Help yourself to my "s'more goes blog"! You'll find trackeds and endtrials through S/SE Asia, my Pan-American overland wanderings, SoCal, and always bridges to and through the Middle Kingdom. Expect only occasional updates now from Jets, Journal, Wonder and environs.

June 20, 2004

What's That Slurping Sound?
Is That Your Narrator Sipping Tea or Is He Being Milked?

Srimongal, Bangladesh

Depending on your temperament, Bangladeshis have just the right level of English to be slightly amusing or highly annoying. With my months of skin thickening treatment in the Middle Kingdom, I find they usually fall into the former category. I wave off the most vocal of elementary English speakers like water off a duck's back.

Despite the decline in English levels since the withdrawal of the Raj's highly visible hand, a competent Bangladeshi speaker of the world's language of necessity is easier to find than the equivalent Chinese or even Thai. This makes Bangladesh--despite its being an obstacle course of open sewers, muddy streets, constant construction and bumper to kneecap traffic--an easy place to get around in. If one is willing to ask for directions, that is.

Drawbacks abound, obviously. Fame is most sweet when you've done something to warrant it. My whiteness is no cause for celebration. It's a cause for worry when my sunscreen sweats off in the afternoon sun and I come home looking like a lobster. My whiteness makes me feel like a freak show attraction at a tea shop. But when I try to charge the crowds admission--"five taka, five taka"--I get only blank stares.

So what. Stares are common any place where Europeans decided their mission civile couldn't be turned into a mission touriste--or, more importantly, a mission commerciale. Bangladesh has a much worse combinations of variables.

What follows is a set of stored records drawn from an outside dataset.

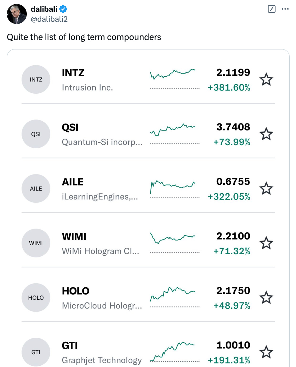The width and height of the screenshot is (296, 367).
Task: Select the WiMi Hologram company name
Action: pos(100,251)
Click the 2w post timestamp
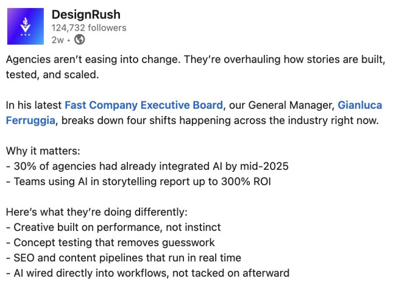396x287 pixels. click(x=58, y=39)
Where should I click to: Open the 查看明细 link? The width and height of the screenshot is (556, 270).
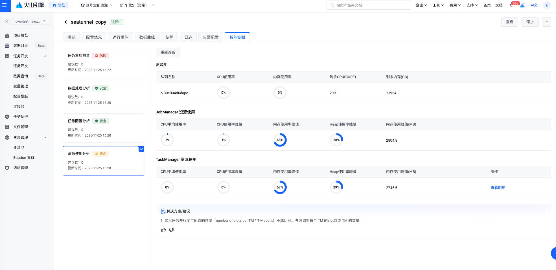point(498,188)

Combine fairly across-the-board English competency with a country ranked more corrupt than any other nation on earth, and you have a recipe for the kind of dilemnas I find myself in whenever I venture out. It's far too easy to get entangled in what one rolling stone (Big Will) called "derelict philanthropy". (He wanted to make himself a business card).

Teeth aching from nearly unavoidable tea overconsumption, I often hover caffeinated into the muddy or flooded streets to fend off the raised eyebrows of rickshaw drivers, the saluting hands of shop owners, the "hallows" of children, the hands of beggars, and the various tricksters, slicksters, gawkers, hawkers, talkers, baulkers, walkers, stalkers, squawkers, and faux pauxers. In this milieu, the kind hearted and slightly naive such as yours truly get drained of their liquid funds faster than a shredded can of "Starship Brand Condensed Milk" leaks its sweetjuice into a cup of Golden Broken Orange Pekoe.

Here's how my street charity has worked so far. I've almost got a system worthy of export.

Kids don't get money because they're likely working for someone else, but if they are selling sweets or flowers, I indulge and buy more than my stomach or my wallet--if either spoke faster than pity--would have me buy.

Cripples don't usually get money because they may have inflicted the damage to elicit pity. Gouged eyeballs, tied arms, and other deformities don't get me reachin', even when they're displayed prominently before train windows. Cripples and beggars may also be working for a collection cartel--a beggars' mafia.

Music always brings a tinkling sound to the beggar's bowl.

Women with chidren don't usually get money, but the witch with the mark of the devils' cock (Betel nut red) around her mouth got a spare bill from my pocket last Bloomsday because I pittied her child. "Where do you think that money went to?" my friend asked, irritated. I knew the anwer. Highly addictive, highly carcinogenic Betel nut. I regretted my indirect investment in her drug addiction almost immediately.

Did I trust the man at the train station who was "not a beggar" and had "a terrible skin disease" that left him "unable to find strength to work" and wanted "only five thousand Taka?" No, I can't help everyone in Bangladesh.

I did help a man today who showed me the way to the Srimongal Post Office and helped me buy some green tea. Perhaps I shouldn't have, but he seemed truly desperate.

He told me his Peptic Ulcer had burst. I told him I was Canadian.

He showed me a doctor's prescription, which he said he could not fill with his own money until his friend from America (his boss from Occidental Petrolium) came to pay all his expenses in August.

At first he requested 1700 Taka ($25US) for tests and drugs and I told him he'd have to find another way. He gave me his address and phone number, said he'd pay me back if I gave him mine. I declined.

Then I decided I'd try buying him a week's worth of medicine directly from a pharmacy. This I did and it ended up costing 300 Taka ($5US). Knowing that the man could likely sell the drugs back to the store when I snuck into the tea shop for a roti, I just thought back to the few times in my life when--deep in the pits of suicidal depression--I spent more than $5 gorging myself on fast food at McDonalds. Never mind that I may have gifted the man an average Bangladeshi's weekly salary. If he was lying, I will never know. His story is between him and his god now. Peace be with him whether he's a sick man or a liar.